2. Set dp[0] = true, meaning an empty string can always be segmented.
3. Iterate through the string and check all possible substrings against wordDict.
4. If dp[j] is true and s[j...i] is in wordDict, set dp[i] = true.

C++ Solution:

#include <iostream>
#include <vector>
#include <unordered_set>
using namespace std;

class Solution {
public:
    bool wordBreak(string s, vector<string>& wordDict) {
        unordered_set<string> wordSet(wordDict.begin(), wordDict.end());
        vector<bool> dp(s.length() + 1, false);
        dp[0] = true;
        
        for (int i = 1; i <= s.length(); i++) {
            for (int j = 0; j < i; j++) {
                if (dp[j] && wordSet.find(s.substr(j, i - j)) != wordSet.end()) {
                    dp[i] = true;
                    break;
                }
            }
        }
        return dp[s.length()];
    }
};

Step-by-Step Explanation:

1. Convert wordDict into an unordered set for O(1) lookup time.
2. Initialize the DP array where dp[0] = true (empty string case).
3. Iterate through the string, checking all substrings s[j...i].
4. If dp[j] is true and s[j...i] exists in wordDict, set dp[i] = true.
5. Return dp[s.length()], which tells whether s can be segmented.

Dry Run Example:

Input:

s = "applepenapple";
wordDict = ["apple", "pen"];

Execution:

Index (i)	Substring Checked	dp[i]
5	"apple"	true
8	"pen"	true
13	"apple"	true

Output: true

Alternative Approaches:

1. Brute Force (Backtracking):

• Try all possible partitions.
• Time Complexity: O(2^n) (Exponential)
• Space Complexity: O(n) (Recursion Depth)

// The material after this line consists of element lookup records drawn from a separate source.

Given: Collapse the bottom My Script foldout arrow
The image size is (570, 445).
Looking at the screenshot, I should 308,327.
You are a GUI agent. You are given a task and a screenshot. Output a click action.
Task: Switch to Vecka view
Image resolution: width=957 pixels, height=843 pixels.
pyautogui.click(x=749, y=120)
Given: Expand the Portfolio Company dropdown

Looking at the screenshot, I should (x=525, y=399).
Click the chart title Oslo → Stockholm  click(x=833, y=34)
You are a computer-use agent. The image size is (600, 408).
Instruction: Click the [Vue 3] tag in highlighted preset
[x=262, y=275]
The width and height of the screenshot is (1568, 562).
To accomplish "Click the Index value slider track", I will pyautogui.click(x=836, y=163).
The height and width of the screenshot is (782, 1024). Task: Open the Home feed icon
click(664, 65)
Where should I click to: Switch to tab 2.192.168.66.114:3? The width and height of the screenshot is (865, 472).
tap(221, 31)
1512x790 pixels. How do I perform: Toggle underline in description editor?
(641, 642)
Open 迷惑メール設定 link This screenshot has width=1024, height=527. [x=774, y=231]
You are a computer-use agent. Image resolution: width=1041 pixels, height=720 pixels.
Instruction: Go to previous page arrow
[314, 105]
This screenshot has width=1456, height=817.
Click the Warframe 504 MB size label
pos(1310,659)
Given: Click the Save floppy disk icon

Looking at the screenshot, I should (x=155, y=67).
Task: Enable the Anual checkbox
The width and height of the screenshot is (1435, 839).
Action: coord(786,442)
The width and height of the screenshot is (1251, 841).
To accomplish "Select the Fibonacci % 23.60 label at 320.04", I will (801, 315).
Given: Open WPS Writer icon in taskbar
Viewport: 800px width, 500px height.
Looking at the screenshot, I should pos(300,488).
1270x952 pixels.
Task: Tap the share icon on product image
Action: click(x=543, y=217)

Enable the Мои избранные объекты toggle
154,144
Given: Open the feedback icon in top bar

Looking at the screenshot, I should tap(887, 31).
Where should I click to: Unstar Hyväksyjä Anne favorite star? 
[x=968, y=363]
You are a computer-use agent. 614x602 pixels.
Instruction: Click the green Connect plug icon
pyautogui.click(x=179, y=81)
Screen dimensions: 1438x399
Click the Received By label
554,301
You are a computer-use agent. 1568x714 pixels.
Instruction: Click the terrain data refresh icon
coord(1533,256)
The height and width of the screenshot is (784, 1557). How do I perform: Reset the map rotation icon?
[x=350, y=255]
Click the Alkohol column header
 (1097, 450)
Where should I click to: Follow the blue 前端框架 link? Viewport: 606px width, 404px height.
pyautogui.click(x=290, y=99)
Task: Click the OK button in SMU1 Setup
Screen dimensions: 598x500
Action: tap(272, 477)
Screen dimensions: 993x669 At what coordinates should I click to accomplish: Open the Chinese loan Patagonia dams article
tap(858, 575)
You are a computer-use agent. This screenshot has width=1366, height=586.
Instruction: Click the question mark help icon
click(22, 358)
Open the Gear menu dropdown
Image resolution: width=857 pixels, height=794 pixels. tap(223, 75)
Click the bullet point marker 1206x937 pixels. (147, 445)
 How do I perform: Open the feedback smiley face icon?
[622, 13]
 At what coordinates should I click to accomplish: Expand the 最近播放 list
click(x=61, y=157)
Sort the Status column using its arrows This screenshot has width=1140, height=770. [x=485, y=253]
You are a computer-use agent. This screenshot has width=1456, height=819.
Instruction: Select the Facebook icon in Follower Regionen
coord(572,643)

2. BFS (Graph-based Solution):

• Treat the problem as a graph where nodes represent valid partitions.
• Time Complexity: O(n^2) in worst case.
• Space Complexity: O(n)

Best Solution & Why:

Approach	Time Complexity	Space Complexity	Why?
Brute Force	O(2^n)	O(n)	Too slow for large inputs
BFS	O(n^2)	O(n)	Uses queue, not optimal
DP	O(n^2)	O(n)	Best balance of time and space

Complexity Analysis of DP Solution:

• Time Complexity: O(n^2) → Two nested loops iterating over substrings.
• Space Complexity: O(n) → DP array storing n+1 boolean values.

Conclusion:

• DP is the best approach as it efficiently checks all partitions with O(n^2) complexity.
• Similar Problems for Practice:
  • Word Break II
  • Concatenated Words
  • Longest Word in Dictionary